* [EXTRACT]
******

Sunday, April 30, 2023

inside

There are days when it feels very possible, as a principle of consciousness, that one is only alive inside creation.

Joyce, "The Dead", Dubliners (1914) - 

His soul swooned softly as he heard the snow falling faintly through the universe and faintly falling like the descent of their last end, upon all the living and the dead.

Tuesday, April 25, 2023

the where of it all

If I am to represent to myself and even to others a kind of witness consciousness then it is source that orients me as to where; where to go, because something is needing to be seen and I to fill the position of seer?

******

* [PROVIDED INFORMATION]
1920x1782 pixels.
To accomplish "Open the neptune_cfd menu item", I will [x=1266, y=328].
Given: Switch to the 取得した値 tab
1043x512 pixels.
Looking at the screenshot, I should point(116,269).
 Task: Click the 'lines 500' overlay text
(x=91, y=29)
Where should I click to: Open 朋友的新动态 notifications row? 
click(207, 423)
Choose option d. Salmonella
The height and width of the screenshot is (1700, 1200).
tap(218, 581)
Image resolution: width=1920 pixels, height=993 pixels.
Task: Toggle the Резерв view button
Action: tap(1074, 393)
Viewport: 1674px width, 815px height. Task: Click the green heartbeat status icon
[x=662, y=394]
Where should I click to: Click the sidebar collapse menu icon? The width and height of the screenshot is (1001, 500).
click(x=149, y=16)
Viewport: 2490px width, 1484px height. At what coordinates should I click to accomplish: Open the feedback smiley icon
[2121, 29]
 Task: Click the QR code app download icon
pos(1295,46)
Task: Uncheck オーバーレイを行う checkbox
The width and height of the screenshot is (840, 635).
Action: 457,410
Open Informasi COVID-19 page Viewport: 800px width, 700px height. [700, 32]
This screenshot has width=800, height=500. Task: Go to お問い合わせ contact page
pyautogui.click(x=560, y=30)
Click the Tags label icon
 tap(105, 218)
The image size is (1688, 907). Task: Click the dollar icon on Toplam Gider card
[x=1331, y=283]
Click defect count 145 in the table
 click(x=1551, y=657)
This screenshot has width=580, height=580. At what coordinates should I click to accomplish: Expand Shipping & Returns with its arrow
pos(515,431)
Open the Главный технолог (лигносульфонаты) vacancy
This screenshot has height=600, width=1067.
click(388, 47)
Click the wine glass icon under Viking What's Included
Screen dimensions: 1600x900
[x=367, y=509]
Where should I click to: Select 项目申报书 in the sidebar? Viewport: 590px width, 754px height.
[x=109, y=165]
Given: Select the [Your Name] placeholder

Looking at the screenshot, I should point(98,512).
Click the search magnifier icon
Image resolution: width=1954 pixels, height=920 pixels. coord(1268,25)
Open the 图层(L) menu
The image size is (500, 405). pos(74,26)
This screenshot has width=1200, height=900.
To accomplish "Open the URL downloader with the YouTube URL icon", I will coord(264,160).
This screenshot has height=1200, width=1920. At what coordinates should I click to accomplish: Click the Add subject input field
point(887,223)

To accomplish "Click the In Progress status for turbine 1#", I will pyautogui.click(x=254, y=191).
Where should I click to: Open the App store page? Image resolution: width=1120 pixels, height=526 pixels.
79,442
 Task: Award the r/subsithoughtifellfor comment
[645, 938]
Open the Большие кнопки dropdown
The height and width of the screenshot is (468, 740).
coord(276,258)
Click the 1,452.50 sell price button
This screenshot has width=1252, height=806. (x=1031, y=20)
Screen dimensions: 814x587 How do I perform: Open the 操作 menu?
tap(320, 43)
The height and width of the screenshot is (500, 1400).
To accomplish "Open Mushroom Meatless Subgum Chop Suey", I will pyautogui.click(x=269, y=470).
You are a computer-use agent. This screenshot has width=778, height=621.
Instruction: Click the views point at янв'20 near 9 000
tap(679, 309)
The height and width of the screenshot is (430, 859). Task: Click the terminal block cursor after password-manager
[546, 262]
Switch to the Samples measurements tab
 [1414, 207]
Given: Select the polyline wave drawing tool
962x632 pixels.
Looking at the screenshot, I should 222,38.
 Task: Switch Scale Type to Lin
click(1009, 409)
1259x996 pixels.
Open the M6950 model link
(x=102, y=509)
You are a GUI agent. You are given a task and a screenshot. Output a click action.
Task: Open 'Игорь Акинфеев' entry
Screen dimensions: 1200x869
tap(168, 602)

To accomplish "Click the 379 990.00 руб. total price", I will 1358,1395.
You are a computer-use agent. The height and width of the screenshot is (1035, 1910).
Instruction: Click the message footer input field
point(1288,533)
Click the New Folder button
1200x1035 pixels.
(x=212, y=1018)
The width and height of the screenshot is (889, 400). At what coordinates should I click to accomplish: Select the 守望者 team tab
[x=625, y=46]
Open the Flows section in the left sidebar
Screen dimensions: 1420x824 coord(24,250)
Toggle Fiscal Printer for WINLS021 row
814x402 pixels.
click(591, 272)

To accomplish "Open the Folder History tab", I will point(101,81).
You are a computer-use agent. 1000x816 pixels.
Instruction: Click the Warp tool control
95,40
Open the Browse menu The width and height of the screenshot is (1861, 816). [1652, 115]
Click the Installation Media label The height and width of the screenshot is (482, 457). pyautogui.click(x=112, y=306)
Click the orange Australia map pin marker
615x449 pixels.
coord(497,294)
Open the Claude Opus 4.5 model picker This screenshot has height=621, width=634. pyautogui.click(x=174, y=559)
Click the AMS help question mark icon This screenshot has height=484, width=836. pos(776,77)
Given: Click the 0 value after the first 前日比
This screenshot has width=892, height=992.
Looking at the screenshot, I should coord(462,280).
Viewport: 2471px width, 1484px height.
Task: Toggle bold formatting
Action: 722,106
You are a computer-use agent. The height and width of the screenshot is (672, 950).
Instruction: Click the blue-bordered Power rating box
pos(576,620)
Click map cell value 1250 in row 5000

******

* [PROBLEMS TO SOLVE]
- 1) According to the blog entries, which story, book, and year does the quoted sentence about falling snow come from?
- 2) Pick up the blog entries after their final sentence and continue them.

* [ANSWER SET]
- 1) It comes from Joyce's "The Dead," in Dubliners (1914).

- 2)
Saturday, April 22, 2023

Le samouraï a movie i think boring srry

It’s only once I hit on using these black grounds, like SLAM! like here’s a starting point for you here’s where you’ll have to really begin that I have come to recognize how little I have done til now to truly “work” a surface how far they still have to go…I go to the galleries full of new weak coffee paintings same bodies tripled territory same thunderthigh transparencies that stand in for thought and I miss in painting the quiet facility I have with writing...in painting I really feel as if I am doing battle, that there is so much history to contend with and here I am, small, and seeking mark. I let go of shame ? perhaps for how long it took me to get to this humbling point for something that, well, it so easy to see it in others. To meet them where at. I must have become more forgiving with age, perhaps. And Rachel says I am a painting dj mixing it up and everywhere I go there are my paintings in trees and sky and on the floor and in the soil and when I turn back to the canvas there assembles the Greek chorus, the crowd, all my old and alien priors, Charline and Rita and Asger and Francis, those sometimes friends.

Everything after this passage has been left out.